Non serve l’ombrello,

il cappottino rosso o la cartella bella

per venire con me…

Basta un po’ di fantasia e di bontà.”

La mia generazione non ha più dimenticato quella canzone e ancora oggi, qualche volta a cena, ci si chiede che scuola frequentassero i bambini di quelle fiabe, costretti a coprire il tessuto nero e democratizzante del grembiule con un cappottino rosso e una cartella bella.

Anche le immagini ci sono rimaste impresse. Ma, innestate in un muro di parole, hanno perso molto del loro impianto narrativo.

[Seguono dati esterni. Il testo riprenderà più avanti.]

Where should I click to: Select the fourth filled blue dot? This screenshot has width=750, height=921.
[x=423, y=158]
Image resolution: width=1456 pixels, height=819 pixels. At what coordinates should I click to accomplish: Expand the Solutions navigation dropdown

Quando Giorgia e Fabian mi hanno mostrato le illustrazioni di Ugo Fontana per il Principe rospo, ho capito che quello straordinario disegnatore, per confrontarsi con un vincolo editoriale che richiedeva di alleggerire le immagini in favore di una predominanza verbale, aveva scelto di non disegnare: la parete e la tovaglia che copre la tavola tagliano, con il loro nitore abbacinante i corpi del rospo e della principessa. In quella campitura bianca un’impaginazione – che, grazie alla maledizione borgesiana, ho dimenticato – ha potuto disporre tutte le parole necessarie. E nonostante tutto, quel vuoto si è stagliato nel mio immaginario bambino. Ha costruito un nido caldo e, apparentemente, è andato perduto, come lacrime nella pioggia. E lì, avvolto dall’oblio, ha aspettato per quasi quarant’anni, dormiente, in attesa che uno stimolo risvegliasse quell’amore, che oggi non mi lascia in pace.

Sfortunatamente, nessun bambino, nessuno di quelli che Fontana considerava i propri datori di lavoro, avrà visto quell’immagine appesa alle pareti della fiera. Già. Perché la “Bologna Children Bookfair” ha regole ferree e inviolabili: “Non sono ammessi bambini. Non sono ammessi ragazzi minori di 18 anni.”

Quasi a dire che i libri per bambini sono una cosa seria; il mercato che gli si costruisce attorno, meno.